# Text segment:
Hălmagiu (Nagyhalmágy /hu/) is a commune in Arad County, Romania.

Hălmagiu commune is situated in the basin with the same name, at the confluence of the Hălmăgel and Crișul Alb Rivers, at the foot of Bihor Mountains. It stretches over 8400 hectares. It is composed of eleven villages: Bănești (Zarándbánya), Bodești (Bogyafalva), Brusturi (Páfrányos), Cristești (Keresztespatak), Hălmagiu (situated at 136 km from Arad), Ionești (Körösivánd), Leasa (Sövényes), Leștioara (Kisles), Poienari (Halmágymező), Tisa (Tiszafalva) and Țărmure (Martfalva).

==Name==
The name of Hălmagiu is of Hungarian origin, derived from alma, apple and ágy meaning river bed.

==Population==
According to the last census, the population of the commune counts 3562 inhabitants, out of which 99.9% are Romanians and 0.1% are of other or undeclared nationalities.

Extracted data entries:
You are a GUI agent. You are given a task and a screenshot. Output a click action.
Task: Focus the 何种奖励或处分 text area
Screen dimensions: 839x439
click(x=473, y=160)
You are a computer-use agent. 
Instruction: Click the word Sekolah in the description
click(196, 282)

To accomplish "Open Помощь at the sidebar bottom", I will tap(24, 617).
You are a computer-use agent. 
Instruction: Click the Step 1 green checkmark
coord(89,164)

# Your tasks:
(a) Answer these questions from the passage on Hălmagiu:
(i) How many hectares does the commune cover?
(ii) What does the Hungarian word "alma" mean?
(iii) How many inhabitants did the last census count?
(b) Please translate this sentence from the passage on Hălmagiu into Spanish: "Hălmagiu commune is situated in the basin with the same name, at the confluence of the Hălmăgel and Crișul Alb Rivers, at the foot of Bihor Mountains."
(c) List every village in the passage on Hălmagiu whose Romanian name begins with the letter B or L.

# Results by task:
(a)
(i) 8400 hectares
(ii) Apple
(iii) 3562

(b) La comuna de Hălmagiu está situada en la cuenca del mismo nombre, en la confluencia de los ríos Hălmăgel y Crișul Alb, al pie de los montes Bihor.

(c) Bănești, Bodești, Brusturi, Leasa, Leștioara